Il testo sancisce un ritorno rigoroso alla visione binaria: maschio e femmina, definiti dall’apparato riproduttivo al concepimento. Sebbene la legge dichiari di tutelare le donne, colpirà duramente la comunità transgender. Eppure, per quanto a certe pseudo-femministe possa non piacere, una donna trans è una donna. La sezione 1 è esplicita: “In tutto il paese, gli ideologi che negano la realtà biologica del sesso (…) consentono agli uomini di auto-identificarsi come donne”. Di qui l’obbligo, per tutte le agenzie governative, di rimuovere riferimenti a generi non conformi al binarismo uomo-donna.
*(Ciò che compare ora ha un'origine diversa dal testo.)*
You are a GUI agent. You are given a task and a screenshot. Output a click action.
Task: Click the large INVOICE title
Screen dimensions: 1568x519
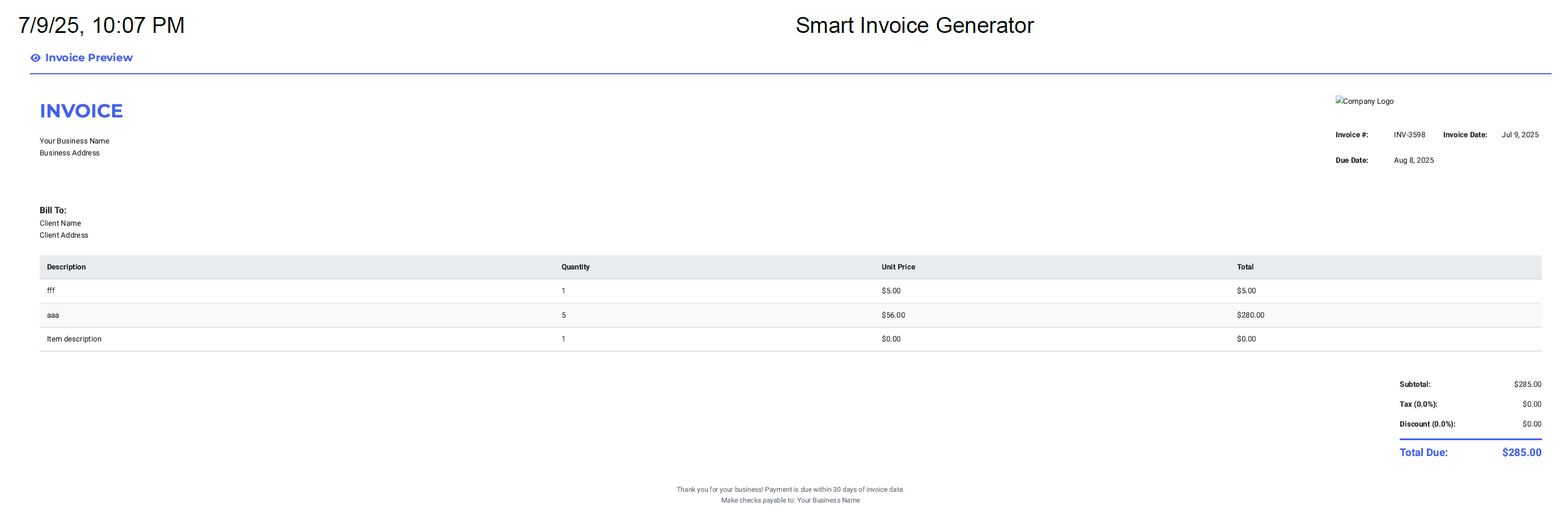click(x=81, y=111)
Persino documenti ufficiali, come passaporti e visti, dovranno “riflettere accuratamente il sesso del titolare”.

La Pubblica amministrazione non potrà più riconoscere come donne persone transgender nate maschi, e viceversa. Inoltre viene richiesto di “preservare gli spazi monosessuali” destinati alle donne, dai rifugi antistupro alle docce sul posto di lavoro. Fino a poco tempo fa si poteva indicare la lettera “X” sui documenti di viaggio, senza certificazioni mediche né adeguamento di altri dati anagrafici. Era una semplificazione che rifletteva una prospettiva culturale sul genere come entità fluida, influenzata da fattori biologici, psicologici e sociali. Oggi quella possibilità sta scomparendo. Le comunità scientifiche, compresa l’American Medical Association, ribadiscono che “il genere è uno spettro, non una struttura binaria”. Ma ormai anche la medicina è un’opinione. L’ordine esecutivo lo definisce invece un “attacco fondato su un senso interno, fluido e soggettivo di sé”.

Non si tratta solo di un principio teorico: passaporti, politiche di detenzione e certificati verranno trasformati in base a questa nuova norma, influenzando la quotidianità di chi non si riconosce nel sesso assegnato alla nascita. Le domande sono numerose. Cosa ne sarà di una donna trans, privata di alcuni diritti e in una struttura, per esempio carceraria, maschile? Situazioni già difficili rischiano di aggravarsi, specie per le persone più vulnerabili. Alcune culture hanno storicamente riconosciuto più di due generi. In Nord America tribù indigene celebrano da sempre identità che combinano aspetti maschili e femminili. Non parliamo di una “nuova ideologia”, bensì di un fenomeno antico. Eppure nell’ordine esecutivo si liquida il tutto come “un concetto sociale incoerente”.

Il cuore del dibattito è la contrapposizione tra “verità biologica” e “spettro di genere”. I sostenitori della legge dicono di voler difendere le donne, evitando che il sesso si relativizzi. Associazioni e movimenti per i diritti delle persone transgender ribattono che si sta sopprimendo l’autodeterminazione, un valore cardine della società moderna. La verità? La libera scelta della propria identità di genere destabilizza le persone che lo ritengono un tratto naturale e oggettivo delle persone.

Il confronto è acceso, ma ciò che preoccupa maggiormente sono le conseguenze concrete. Chi non rientra nel binarismo stabilito dal governo teme di vedere annullato il riconoscimento formale della propria identità, da un giorno all’altro. Non è una buona notizia. Non lo è per me, né per tante donne trans, uomini trans o chiunque non si ritrovi in una logica binaria. Con un singolo ordine esecutivo, una parte fondamentale della loro identità sarà azzerata. Dopo la rabbia, potrebbe emergere un senso di solitudine: sentirsi soli, sole, sol*. Non lo siete. Non lo sarete.  Promesso.